Armand was now walking beside her, along the line of flowers where autumn had begun to lay a hand in the week that had passed since he had sat there. But he showed no disposition to follow up his sally. On the contrary he looked rather moody, almost cross. It was a new phase. And after a moment or two he said, kicking a stone along the path:

"I am not looking forward to this dinner-party, Mademoiselle. Mr. Hungerford is too kind. What have you and I to do with these grave persons? I don't know Hebrew!"

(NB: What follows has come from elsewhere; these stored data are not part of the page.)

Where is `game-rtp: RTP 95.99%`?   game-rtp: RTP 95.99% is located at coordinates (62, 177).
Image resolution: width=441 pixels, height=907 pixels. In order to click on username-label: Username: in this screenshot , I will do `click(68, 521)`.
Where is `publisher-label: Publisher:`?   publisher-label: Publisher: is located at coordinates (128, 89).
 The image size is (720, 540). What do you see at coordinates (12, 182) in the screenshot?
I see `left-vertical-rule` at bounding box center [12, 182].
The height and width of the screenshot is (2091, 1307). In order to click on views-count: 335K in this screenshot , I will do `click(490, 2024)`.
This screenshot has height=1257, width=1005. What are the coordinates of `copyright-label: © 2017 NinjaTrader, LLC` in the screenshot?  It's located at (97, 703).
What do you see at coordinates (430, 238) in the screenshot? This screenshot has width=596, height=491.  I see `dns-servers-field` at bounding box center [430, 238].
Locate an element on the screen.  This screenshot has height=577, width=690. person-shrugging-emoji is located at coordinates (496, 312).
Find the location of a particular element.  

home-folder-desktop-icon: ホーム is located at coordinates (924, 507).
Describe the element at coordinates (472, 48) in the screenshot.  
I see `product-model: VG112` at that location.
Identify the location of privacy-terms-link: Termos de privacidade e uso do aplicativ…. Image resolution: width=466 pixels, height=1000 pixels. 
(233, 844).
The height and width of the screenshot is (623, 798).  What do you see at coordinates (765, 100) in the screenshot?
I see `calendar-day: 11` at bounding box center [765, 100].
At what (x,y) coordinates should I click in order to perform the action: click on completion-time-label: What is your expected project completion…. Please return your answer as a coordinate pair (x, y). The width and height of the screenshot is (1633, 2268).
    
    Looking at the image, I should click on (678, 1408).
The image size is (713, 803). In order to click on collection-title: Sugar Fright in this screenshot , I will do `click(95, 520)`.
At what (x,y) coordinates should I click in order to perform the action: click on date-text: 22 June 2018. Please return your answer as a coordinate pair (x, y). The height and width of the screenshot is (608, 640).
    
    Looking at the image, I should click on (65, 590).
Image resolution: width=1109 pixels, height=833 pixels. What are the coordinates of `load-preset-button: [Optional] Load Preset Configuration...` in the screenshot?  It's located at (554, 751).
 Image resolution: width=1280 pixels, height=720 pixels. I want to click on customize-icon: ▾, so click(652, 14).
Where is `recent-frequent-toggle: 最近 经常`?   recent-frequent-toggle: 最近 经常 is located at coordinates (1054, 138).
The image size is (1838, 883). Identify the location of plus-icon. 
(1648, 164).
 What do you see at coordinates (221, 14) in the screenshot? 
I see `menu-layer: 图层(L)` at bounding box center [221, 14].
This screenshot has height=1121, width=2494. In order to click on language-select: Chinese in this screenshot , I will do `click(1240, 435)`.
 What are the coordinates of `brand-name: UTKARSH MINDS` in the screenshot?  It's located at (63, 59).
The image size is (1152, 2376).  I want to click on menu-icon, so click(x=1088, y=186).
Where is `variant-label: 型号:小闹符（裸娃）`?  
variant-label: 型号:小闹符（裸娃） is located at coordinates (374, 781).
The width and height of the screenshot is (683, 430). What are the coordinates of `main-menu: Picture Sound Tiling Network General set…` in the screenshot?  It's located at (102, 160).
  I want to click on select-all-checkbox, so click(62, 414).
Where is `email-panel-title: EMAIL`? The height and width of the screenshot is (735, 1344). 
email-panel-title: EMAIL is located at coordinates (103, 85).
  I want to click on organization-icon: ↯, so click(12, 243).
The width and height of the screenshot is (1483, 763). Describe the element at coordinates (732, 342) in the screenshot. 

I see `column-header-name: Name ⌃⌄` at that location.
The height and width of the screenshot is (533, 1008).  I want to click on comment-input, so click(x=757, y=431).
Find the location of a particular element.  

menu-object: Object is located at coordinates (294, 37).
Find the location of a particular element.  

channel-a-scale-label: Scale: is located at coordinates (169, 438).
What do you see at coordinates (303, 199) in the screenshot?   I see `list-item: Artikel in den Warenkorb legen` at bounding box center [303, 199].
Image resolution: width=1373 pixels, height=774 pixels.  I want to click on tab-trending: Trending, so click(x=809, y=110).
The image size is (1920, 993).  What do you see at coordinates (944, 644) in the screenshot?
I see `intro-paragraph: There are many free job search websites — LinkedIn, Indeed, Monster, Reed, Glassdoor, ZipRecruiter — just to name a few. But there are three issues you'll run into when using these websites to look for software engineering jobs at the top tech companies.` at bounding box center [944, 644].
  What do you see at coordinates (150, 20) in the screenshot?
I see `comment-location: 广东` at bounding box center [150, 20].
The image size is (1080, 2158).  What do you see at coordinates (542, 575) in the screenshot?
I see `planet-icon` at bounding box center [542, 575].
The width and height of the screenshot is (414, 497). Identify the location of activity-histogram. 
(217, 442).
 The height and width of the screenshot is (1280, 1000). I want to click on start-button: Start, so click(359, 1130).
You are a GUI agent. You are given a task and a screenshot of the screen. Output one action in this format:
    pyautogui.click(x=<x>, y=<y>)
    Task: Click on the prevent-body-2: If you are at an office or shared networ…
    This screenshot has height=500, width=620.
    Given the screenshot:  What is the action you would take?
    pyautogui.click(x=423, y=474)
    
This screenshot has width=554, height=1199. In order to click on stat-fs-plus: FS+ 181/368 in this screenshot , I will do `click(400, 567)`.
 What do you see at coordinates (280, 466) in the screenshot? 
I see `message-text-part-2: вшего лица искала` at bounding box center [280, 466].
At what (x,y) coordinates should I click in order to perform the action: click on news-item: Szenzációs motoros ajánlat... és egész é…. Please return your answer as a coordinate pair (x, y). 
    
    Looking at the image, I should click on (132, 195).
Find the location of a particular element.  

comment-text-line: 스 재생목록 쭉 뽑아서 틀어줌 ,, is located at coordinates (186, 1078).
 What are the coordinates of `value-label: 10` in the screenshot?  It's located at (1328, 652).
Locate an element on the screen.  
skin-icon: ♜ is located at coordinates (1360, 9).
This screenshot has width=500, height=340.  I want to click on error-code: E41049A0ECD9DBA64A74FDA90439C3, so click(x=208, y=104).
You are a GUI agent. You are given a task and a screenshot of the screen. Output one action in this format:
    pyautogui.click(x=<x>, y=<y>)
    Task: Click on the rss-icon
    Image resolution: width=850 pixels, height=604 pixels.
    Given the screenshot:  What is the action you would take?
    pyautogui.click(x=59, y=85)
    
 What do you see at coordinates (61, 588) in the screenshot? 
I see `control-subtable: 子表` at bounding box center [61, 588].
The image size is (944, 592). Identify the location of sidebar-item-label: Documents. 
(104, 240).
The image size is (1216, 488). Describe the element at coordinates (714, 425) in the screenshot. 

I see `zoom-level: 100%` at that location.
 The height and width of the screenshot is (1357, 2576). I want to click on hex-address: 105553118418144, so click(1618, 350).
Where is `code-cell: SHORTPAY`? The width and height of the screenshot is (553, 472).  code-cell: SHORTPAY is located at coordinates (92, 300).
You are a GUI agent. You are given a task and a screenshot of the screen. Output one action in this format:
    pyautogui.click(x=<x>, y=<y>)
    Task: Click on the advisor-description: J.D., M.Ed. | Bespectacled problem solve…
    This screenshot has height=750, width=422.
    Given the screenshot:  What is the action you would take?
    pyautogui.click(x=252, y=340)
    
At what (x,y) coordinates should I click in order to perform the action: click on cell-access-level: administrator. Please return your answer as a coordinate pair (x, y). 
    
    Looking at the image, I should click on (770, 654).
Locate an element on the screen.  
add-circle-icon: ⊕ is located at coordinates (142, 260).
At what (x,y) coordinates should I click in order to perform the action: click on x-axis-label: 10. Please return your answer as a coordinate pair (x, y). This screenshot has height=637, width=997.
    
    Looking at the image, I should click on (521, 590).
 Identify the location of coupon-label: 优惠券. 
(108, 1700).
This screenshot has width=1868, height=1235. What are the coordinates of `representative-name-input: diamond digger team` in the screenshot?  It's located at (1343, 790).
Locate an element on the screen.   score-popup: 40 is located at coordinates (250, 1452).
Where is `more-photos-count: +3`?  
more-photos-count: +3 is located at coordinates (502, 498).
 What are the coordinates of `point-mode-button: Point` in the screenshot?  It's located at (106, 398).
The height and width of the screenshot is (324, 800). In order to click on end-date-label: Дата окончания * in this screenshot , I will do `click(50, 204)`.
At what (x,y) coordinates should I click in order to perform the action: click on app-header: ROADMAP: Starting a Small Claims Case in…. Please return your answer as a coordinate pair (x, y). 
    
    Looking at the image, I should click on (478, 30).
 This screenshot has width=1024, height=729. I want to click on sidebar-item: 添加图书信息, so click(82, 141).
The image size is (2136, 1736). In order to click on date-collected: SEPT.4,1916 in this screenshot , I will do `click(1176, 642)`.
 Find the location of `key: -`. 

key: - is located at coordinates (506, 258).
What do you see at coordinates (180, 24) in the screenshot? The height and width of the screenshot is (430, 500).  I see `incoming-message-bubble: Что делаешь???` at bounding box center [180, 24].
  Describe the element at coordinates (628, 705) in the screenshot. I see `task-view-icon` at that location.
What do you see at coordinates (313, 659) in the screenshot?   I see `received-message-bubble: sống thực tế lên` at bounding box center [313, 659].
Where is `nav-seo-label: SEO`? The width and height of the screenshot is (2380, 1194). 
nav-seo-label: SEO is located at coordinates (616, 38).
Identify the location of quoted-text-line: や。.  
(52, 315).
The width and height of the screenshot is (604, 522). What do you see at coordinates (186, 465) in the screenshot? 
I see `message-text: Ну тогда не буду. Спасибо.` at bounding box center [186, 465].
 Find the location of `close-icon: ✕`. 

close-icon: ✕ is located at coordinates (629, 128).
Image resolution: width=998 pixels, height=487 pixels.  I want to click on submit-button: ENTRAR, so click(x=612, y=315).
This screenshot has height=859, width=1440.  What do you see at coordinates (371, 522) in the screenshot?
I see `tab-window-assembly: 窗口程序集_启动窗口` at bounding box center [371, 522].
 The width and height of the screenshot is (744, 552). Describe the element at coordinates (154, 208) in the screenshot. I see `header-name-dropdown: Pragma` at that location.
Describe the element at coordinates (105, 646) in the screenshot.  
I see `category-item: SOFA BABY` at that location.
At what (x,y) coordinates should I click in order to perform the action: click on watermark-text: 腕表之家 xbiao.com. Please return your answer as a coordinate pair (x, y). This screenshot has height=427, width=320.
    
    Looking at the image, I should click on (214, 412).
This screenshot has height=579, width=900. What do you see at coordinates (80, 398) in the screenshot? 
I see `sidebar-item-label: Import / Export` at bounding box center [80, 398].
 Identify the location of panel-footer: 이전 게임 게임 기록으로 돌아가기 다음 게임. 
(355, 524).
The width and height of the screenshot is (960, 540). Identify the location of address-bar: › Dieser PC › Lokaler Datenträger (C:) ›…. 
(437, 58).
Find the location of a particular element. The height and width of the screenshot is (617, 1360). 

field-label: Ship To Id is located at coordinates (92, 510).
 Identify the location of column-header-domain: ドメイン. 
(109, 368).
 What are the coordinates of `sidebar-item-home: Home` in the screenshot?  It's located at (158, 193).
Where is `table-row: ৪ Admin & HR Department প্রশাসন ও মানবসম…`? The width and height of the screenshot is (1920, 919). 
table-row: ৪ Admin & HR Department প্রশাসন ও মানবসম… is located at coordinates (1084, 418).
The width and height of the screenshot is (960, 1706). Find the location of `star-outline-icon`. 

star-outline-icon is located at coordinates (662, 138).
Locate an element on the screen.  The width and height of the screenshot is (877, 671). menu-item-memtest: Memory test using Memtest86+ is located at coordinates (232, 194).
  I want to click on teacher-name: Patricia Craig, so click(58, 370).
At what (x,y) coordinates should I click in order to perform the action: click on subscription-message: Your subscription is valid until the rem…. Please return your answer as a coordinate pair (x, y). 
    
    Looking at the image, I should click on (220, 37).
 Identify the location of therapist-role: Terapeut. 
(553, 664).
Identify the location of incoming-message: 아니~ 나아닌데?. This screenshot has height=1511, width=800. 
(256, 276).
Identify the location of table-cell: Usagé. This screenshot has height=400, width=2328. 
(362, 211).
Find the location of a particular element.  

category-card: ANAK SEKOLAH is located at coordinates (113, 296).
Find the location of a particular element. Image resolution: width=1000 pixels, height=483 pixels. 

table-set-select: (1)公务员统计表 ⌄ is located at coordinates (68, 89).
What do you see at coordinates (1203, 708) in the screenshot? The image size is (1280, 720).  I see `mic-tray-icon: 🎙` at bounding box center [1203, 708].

It was new to Horatia to be classed among the more frivolous portion of an assembly, and classed there by, and in conjunction with, a young man. "Ah, but you forget the Trenchard girls," she said lightly. "They do not know Hebrew either, and they are very pretty. Their mother is French; have you not heard about them?"

"Mr. Hungerford told me something, but I am afraid I did not listen; I was not interested."

"But you ought to be interested. It is rather romantic. Their mother, when she was quite young, was a lady-in-waiting to Madame Elisabeth. She fled to England, and her lover—who was a Frenchman, of course—fought through the Vendean war and came to England and married her. But next year he went back with the expedition to Quiberon, and was killed there. I can't remember his name. Then she married Mr. Trenchard, a Suffolk squire, and had several children, I think about eight—anyhow Trenchards have been staying here with Mrs. Willoughby, who is Mr. Trenchard's sister, ever since I can remember. And once I saw Mrs. Trenchard herself; somehow she did not look as if she had been through all those things as a girl."

Her hearer lent her sufficient interest, at any rate he was looking at her, a tiny frown between his dark eyebrows. "But you spoke of another daughter?"